Je ne peux pas ne pas mentionner aussi les risques pour la sécurité des habitants du fait d’une réserve d’eau souterraine disposée en haut du village, en « zone rouge », d’une conduite forcée sous pression passant entre les habitations, celle-ci s’étant déjà rompue de par le passé, tout comme un pan important de la falaise dans laquelle est situé le barrage, qui s’est effondré en 2005.

Il nous semble désormais très peu probable que l’entreprise incriminée, propriétaire des lieux, puisse un jour être à nouveau autorisée. Mais nous redoutons une stratégie de l’État qui consisterait à jouer le pourrissement en ne répondant pas aux requêtes du tribunal et en faisant durer le plus possible la situation contestée.

Fermer trop longtemps les yeux sur de telles fraudes manifestes reviendrait à les cautionner. Nous ne pouvons pas croire que ce soit le cas et sollicitons auprès de vous un rendez-vous pour vous exposer plus en détail l’ensemble de ces faits.

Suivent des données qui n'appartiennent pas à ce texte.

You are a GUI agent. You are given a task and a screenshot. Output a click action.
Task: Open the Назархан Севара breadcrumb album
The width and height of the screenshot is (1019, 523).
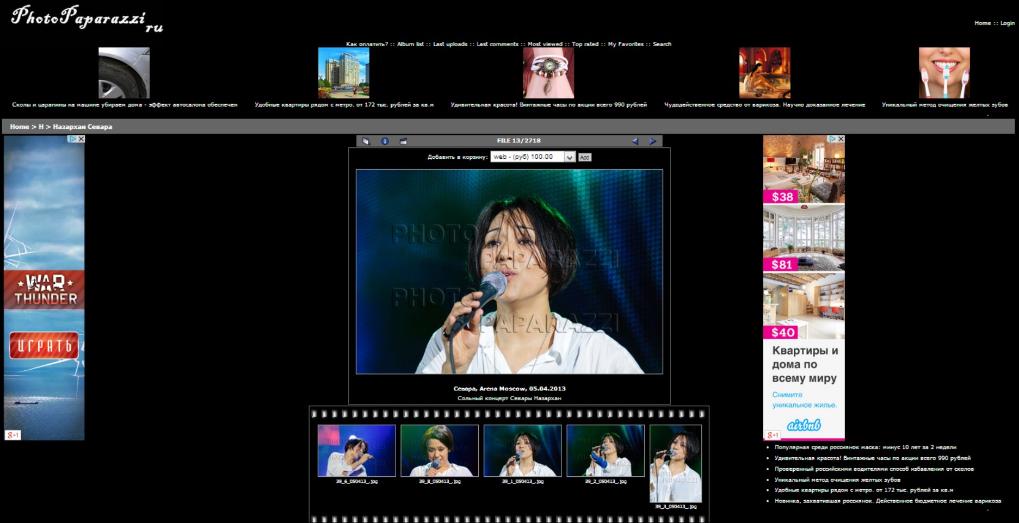[x=82, y=127]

Comptant sur votre ténacité et vos convictions pour faire bouger ce dossier, nous vous prions de croire, Madame la ministre de l’environnement, en l’assurance de nos salutations respectueuses.

Pour le conseil d’administration de « Ranimons la cascade ! »,

le président,

Bernard Gauvain « 

ministere-environnement

Annexe de la lettre  : « Ranimons la cascade ! » de Salles-la-Source

MOTION AU PREMIER MINISTRE
restée à ce jour sans réponse

DEMANDE D’ENQUÊTE ADMINISTRATIVE INDEPENDANTE

Depuis bientôt trois ans, sans relâche, notre association « Ranimons la cascade ! » s’emploie à démêler l’écheveau du dossier de la Société Hydroélectrique de la Vallée de Salles-la-Source (12).

Aujourd’hui notre conviction est solidement établie : aucun argument tant technique que juridique, économique, énergétique ou de simple bon sens ne saurait justifier la mainmise de cette société sur la cascade de Salles-la-Source, et son pillage du site.

Graves et multiples irrégularités, secret et dissimulation, refus de réponse et absence de prise en compte par l’État de nos légitimes interrogations, notamment sur la sécurité, tolérance d’invraisemblances comptables : un tel déni autant de la loi que de la démocratie et de l’intérêt local ne saurait s’expliquer autrement que par l’intervention d’un décideur au plus haut niveau de l’un ou l’autre des services ministériels ou administratifs…

C’est pourquoi nous demandons solennellement à Monsieur le Premier Ministre, chef du Gouvernement, l‘ouverture d’une enquête indépendante destinée à déterminer les responsabilités exactes dans cet invraisemblable imbroglio administratif qui n’honore pas les valeurs de la République.